I don’t know about other states, but in Kansas I sat on a federal grand jury and it went like this. We met once every six weeks, for a year and a half, so that works out to twelve sittings. We were told that each sitting could last for one to three days, but only once did a sitting go into a second day.
Most of the cases were either drug or gun related, or guns and drugs. There was a fairly complicated multi state business bankruptcy case, and a sexual battery case. The latter was federal because it occured in a middle school on a military post.
Twenty three people sat for the jury, and a case was sent to trial by majority vote. All but a handful of cases were unanimous though, or nearly so. We didn’t have the pressure of deciding guilt or innocence. One time though it was very close, twelve to eleven. I was one of the eleven, and thought the police evidence in the drug related charge sounded really iffy. Hopefully the defense at the regular trial was able to jump on that.

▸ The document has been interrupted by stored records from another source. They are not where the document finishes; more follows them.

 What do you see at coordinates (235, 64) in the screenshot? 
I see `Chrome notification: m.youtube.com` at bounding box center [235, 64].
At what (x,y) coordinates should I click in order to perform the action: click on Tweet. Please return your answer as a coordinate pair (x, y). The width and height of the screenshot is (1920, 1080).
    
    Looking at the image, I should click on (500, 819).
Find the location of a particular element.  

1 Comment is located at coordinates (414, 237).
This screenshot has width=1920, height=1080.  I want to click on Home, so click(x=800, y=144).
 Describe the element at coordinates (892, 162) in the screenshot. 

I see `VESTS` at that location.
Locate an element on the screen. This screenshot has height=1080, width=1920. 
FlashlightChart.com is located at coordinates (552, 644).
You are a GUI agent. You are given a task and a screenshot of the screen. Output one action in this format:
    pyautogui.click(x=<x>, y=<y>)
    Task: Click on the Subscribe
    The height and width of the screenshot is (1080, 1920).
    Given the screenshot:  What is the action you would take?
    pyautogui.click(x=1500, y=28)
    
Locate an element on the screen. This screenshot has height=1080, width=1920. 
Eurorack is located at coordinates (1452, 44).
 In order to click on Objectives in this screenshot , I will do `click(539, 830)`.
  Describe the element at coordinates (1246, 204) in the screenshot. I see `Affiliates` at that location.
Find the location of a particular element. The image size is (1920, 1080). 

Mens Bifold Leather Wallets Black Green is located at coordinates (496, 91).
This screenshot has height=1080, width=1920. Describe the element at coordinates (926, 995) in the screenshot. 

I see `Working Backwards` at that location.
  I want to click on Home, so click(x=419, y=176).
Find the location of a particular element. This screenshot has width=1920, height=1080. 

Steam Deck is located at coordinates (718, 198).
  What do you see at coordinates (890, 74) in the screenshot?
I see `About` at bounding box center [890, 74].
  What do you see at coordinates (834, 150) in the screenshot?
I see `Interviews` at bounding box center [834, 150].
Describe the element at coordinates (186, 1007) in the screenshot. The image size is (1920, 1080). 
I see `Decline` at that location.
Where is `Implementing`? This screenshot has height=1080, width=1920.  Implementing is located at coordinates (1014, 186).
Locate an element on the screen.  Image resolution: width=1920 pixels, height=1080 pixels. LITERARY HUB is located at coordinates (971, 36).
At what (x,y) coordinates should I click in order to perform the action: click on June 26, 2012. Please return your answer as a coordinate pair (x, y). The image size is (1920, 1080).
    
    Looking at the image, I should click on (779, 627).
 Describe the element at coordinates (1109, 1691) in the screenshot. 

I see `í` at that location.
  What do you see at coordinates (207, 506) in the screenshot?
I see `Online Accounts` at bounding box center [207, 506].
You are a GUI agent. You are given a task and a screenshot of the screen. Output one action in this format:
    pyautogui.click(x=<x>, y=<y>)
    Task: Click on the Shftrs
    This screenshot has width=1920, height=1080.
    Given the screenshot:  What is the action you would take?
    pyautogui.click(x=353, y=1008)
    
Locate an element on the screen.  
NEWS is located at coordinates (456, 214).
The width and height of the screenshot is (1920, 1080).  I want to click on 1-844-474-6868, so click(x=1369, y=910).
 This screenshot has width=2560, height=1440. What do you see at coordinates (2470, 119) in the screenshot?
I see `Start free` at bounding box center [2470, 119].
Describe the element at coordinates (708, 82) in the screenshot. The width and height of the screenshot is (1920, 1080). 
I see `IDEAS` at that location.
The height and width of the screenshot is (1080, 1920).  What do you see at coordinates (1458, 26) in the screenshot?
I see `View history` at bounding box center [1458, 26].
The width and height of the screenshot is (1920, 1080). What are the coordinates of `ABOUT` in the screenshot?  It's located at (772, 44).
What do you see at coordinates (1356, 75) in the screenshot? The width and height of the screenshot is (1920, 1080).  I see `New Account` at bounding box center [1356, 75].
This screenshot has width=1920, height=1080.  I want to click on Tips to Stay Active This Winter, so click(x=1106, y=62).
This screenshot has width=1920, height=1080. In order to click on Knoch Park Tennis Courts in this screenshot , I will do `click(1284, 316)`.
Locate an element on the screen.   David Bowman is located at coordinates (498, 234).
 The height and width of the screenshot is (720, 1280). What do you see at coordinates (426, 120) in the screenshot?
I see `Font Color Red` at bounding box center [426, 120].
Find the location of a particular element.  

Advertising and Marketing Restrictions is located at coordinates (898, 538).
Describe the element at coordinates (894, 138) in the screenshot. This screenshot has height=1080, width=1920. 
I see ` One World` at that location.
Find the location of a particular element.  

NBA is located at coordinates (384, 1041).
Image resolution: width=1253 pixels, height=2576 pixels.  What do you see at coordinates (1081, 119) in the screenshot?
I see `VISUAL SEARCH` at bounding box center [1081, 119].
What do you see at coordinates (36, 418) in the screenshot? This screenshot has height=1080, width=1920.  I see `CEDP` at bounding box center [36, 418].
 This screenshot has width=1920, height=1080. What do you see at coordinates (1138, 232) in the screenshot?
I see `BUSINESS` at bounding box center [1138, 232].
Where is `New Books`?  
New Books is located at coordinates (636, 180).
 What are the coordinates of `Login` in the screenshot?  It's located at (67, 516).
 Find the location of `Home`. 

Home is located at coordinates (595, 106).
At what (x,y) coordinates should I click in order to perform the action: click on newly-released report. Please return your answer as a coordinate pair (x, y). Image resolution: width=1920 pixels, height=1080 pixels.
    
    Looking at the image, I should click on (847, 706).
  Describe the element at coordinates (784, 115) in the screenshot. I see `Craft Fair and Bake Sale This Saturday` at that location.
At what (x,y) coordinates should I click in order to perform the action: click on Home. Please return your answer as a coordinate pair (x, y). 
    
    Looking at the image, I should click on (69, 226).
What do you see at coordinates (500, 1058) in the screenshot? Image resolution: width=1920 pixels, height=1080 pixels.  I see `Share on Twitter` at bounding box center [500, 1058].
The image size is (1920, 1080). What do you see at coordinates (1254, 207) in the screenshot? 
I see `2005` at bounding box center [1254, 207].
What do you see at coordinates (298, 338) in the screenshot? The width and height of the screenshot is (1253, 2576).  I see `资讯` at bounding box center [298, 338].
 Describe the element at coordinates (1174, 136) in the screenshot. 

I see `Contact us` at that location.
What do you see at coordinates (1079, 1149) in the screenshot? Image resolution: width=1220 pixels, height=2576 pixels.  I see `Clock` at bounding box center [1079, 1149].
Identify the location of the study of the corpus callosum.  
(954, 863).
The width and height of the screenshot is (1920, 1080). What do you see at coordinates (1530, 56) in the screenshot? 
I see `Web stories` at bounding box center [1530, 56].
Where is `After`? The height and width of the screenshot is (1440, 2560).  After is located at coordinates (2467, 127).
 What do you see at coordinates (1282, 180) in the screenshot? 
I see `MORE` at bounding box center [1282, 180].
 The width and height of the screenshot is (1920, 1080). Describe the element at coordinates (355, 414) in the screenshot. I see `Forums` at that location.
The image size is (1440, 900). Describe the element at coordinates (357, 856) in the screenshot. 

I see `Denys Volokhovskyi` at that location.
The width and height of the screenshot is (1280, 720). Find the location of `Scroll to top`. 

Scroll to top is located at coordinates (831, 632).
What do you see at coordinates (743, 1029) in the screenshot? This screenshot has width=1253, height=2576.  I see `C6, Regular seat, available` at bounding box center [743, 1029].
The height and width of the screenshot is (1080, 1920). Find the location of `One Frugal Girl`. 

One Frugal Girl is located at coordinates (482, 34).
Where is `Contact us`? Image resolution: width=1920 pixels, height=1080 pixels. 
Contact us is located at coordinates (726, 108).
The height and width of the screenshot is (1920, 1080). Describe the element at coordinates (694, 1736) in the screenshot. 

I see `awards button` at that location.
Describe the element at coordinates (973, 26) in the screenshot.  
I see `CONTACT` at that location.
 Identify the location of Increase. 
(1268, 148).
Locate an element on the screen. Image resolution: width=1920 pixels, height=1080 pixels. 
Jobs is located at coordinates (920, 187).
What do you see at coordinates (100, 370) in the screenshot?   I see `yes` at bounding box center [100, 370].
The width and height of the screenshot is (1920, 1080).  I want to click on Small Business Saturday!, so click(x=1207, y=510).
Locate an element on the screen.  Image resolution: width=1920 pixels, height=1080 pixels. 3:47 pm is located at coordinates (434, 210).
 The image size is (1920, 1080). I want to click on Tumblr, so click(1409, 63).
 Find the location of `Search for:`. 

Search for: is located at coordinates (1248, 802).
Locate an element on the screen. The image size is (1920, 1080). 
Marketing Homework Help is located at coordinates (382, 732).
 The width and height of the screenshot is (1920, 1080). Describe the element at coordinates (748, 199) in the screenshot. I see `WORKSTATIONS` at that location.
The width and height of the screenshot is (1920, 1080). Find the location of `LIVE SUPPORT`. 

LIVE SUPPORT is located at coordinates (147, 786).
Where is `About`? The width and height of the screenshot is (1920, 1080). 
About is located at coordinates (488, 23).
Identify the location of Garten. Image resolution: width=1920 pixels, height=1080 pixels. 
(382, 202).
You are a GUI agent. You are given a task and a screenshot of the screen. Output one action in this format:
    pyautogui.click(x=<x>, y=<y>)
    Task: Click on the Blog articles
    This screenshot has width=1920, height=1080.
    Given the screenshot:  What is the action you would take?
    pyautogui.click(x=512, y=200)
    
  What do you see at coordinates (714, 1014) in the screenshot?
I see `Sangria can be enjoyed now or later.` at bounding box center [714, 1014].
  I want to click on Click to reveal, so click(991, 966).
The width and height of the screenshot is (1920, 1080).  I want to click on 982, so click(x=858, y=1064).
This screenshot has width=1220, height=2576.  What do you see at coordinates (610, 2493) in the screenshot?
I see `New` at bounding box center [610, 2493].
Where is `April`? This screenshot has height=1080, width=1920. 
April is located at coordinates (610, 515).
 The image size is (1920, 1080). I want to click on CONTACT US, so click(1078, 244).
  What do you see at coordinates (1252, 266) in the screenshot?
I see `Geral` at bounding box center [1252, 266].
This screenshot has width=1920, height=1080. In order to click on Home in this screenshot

Compared to a trial jury we were paid fairly well, $40 a day. Still, not minimum wage, but more than a trial jury. And my job paid me even though I wasn’t at work. We got mileage and parking. I was lucky because I was called to the jury that sat in Topeka, the others sitting in Wichita and Kansas City, Kansas. I could have had to go there every six weeks! We had a guy who had to drive in from the Colorado border each time. He got, in addition to mileage, meal tickets and a hotel voucher.
If the DA can be manipulated by special interest groups (and the Horn case was in Texas, remember. The public sentiment was quite WITH Horn) then he ahs no business being in the job.
Does Quannel X ring a bell, skipper?
What about The right honorless Shiela Jackson Lee
I’d say those interests in the Horn thing are pretty special, wouldn’t you?